Gian Piero Gasperini, allenatore della Roma, ha parlato in conferenza stampa alla vigilia del match contro il Napoli. Il tecnico giallorosso si è soffermato sulla squadra di Antonio Conte dicendo:
“Noi abbiamo sempre pensato al nostro percorso. Poi questo è un campionato dove ci sono stati periodi diversi, dove sono state coinvolte tante squadre. C’era in andata qualcuna che viaggiava un po’ meno, adesso l’Inter ha preso e sicuramente è cresciuta tantissimo, altre squadre sono cresciute come la Juventus, il Milan, il Napoli ha avuto dei momenti molto buoni, qualche difficoltà anche loro dovuta magari a delle defezioni. Resta il fatto che dopo 24 giornate siamo lì. Essere lì insieme alla Juventus, insieme al Napoli, comunque ancora con le altre, ancora al Milan, soprattutto ancora visibile. Poi è chiaro, c’è Como, c’è Atalanta che stanno risalendo forte, però questo è il campionato. Io credo che, da che mi ricordo io almeno, per quanto mi riguarda, i risultati li hai tenuti sempre l’ultima domenica, forse qualche volta la penultima, ma più delle volte l’ultima, l’ultima domenica punto a punto. Non si sono mai raggiunti gli obiettivi e i risultati con giornate d’anticipo. E quindi noi dobbiamo essere pronti a stare dentro fino alla fine, a battagliare fino alla fine.
La squadra di Conte mi sembra una grande squadra. Adesso, non è stata sicuramente fino a questo momento sul piano degli infortuni una stagione fortunata, perché ha perso veramente giocatori forti e importanti. Però il Napoli ha vinto due scudetti negli ultimi tre anni, poi dopo ognuno giustamente fa le sue valutazioni.

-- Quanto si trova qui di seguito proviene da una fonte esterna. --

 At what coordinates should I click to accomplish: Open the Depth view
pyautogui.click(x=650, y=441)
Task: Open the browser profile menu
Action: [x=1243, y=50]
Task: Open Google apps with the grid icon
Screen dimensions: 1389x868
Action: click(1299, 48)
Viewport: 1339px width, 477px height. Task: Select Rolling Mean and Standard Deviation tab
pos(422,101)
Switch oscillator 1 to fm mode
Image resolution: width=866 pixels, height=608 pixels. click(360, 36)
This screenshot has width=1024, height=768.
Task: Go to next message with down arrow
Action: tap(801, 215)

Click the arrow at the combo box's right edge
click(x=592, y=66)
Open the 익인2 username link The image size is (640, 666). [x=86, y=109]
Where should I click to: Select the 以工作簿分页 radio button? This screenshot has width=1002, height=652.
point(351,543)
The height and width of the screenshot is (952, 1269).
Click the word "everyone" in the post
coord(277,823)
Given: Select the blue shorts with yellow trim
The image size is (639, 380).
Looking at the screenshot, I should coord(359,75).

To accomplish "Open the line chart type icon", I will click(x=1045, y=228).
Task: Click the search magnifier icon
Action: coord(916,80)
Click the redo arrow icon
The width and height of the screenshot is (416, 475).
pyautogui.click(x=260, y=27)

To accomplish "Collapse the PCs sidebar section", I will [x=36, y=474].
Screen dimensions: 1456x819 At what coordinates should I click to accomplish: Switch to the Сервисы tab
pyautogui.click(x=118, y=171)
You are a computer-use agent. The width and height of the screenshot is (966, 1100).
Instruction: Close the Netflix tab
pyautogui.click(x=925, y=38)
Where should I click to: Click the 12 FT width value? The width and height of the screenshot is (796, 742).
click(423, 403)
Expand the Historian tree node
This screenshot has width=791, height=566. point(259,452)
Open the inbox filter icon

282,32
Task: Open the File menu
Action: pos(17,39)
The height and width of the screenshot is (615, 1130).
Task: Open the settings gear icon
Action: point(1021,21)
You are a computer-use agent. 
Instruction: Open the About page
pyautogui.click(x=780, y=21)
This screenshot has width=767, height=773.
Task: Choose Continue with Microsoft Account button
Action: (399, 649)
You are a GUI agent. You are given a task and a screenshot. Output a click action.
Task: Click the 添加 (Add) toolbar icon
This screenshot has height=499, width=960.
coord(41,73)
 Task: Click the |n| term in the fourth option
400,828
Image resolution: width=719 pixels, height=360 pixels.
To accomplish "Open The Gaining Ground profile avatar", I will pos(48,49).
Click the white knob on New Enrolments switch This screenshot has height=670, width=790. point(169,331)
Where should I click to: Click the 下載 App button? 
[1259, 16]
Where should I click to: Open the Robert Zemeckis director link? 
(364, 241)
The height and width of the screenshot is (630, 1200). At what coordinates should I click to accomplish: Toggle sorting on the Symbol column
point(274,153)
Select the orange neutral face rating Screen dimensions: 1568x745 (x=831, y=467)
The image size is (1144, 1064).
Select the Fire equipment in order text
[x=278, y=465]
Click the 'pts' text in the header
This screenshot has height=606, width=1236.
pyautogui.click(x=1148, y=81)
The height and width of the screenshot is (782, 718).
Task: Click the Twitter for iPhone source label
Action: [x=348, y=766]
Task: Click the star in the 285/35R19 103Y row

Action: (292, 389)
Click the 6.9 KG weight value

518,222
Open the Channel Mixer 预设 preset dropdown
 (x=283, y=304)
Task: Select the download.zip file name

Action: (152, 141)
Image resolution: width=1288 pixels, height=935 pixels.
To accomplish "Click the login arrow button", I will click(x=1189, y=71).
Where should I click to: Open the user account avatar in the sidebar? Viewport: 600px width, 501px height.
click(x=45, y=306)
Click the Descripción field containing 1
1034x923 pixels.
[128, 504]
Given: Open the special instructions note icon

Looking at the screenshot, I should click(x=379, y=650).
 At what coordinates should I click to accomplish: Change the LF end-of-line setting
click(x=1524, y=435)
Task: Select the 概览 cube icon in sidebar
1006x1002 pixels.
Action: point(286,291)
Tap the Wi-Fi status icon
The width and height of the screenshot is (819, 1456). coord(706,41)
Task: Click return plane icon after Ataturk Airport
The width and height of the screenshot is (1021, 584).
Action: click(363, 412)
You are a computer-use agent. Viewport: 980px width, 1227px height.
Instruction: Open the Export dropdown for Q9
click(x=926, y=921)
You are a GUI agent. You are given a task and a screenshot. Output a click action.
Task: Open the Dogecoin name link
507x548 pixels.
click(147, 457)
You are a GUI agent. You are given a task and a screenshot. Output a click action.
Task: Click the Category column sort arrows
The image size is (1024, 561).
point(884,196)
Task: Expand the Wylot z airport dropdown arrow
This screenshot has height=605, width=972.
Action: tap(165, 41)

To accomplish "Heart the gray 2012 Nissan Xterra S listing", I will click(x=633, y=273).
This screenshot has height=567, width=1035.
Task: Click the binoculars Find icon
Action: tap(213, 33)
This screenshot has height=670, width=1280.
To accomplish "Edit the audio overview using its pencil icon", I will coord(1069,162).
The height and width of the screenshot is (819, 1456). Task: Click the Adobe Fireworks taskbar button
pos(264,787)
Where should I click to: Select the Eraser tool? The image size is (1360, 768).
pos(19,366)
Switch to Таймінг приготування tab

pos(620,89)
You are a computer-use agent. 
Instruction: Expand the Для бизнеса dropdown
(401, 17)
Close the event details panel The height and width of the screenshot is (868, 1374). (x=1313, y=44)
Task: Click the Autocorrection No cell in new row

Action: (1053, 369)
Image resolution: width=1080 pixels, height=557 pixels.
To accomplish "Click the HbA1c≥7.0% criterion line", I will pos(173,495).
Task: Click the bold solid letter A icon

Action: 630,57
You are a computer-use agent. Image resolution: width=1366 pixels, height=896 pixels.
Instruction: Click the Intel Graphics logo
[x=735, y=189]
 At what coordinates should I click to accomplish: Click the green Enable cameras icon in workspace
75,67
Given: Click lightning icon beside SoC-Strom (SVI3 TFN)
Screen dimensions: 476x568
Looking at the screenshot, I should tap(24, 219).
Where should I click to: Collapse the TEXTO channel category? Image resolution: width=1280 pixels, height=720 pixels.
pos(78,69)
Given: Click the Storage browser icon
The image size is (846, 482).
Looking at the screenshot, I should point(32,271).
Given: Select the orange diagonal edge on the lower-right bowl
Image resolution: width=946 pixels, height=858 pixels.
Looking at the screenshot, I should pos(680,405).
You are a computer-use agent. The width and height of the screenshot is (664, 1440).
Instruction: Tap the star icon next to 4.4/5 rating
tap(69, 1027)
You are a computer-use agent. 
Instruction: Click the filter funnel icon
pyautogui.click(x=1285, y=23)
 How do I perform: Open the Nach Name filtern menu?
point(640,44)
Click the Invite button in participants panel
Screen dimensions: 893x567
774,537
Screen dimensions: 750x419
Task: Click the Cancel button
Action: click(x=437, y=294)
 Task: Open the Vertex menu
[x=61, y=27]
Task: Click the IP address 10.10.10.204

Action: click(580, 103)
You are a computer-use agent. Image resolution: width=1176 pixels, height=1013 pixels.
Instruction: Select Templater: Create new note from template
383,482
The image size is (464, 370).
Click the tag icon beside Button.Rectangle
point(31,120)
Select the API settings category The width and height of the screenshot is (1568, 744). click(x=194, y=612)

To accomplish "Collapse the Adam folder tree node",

Le Coppe? Io faccio polemica, io rispetto le indicazioni di tutti e rispetto le opinioni di ognuno. Se chiedete a me, per quella che è stata la mia esperienza, giocare in Coppa mi ha aiutato. Poi, dopo, c’è il rischio degli infortuni, perché gli infortuni, come si è detto tante volte, la stragrande maggioranza degli infortuni avviene in partita e non quasi mai in allenamento. E quindi questo è un rischio. Per tanti altri aspetti, a me ha sempre aiutato giocare le partite, sia in Italia che anche tante in Europa. È stato qualcosa che ha aiutato le mie squadre a crescere e ai giocatori individualmente a confrontarsi con altre realtà, con altri modi di giocare. Quindi io preferirei sempre fare le Coppe, la Champions soprattutto (ride ndr)“.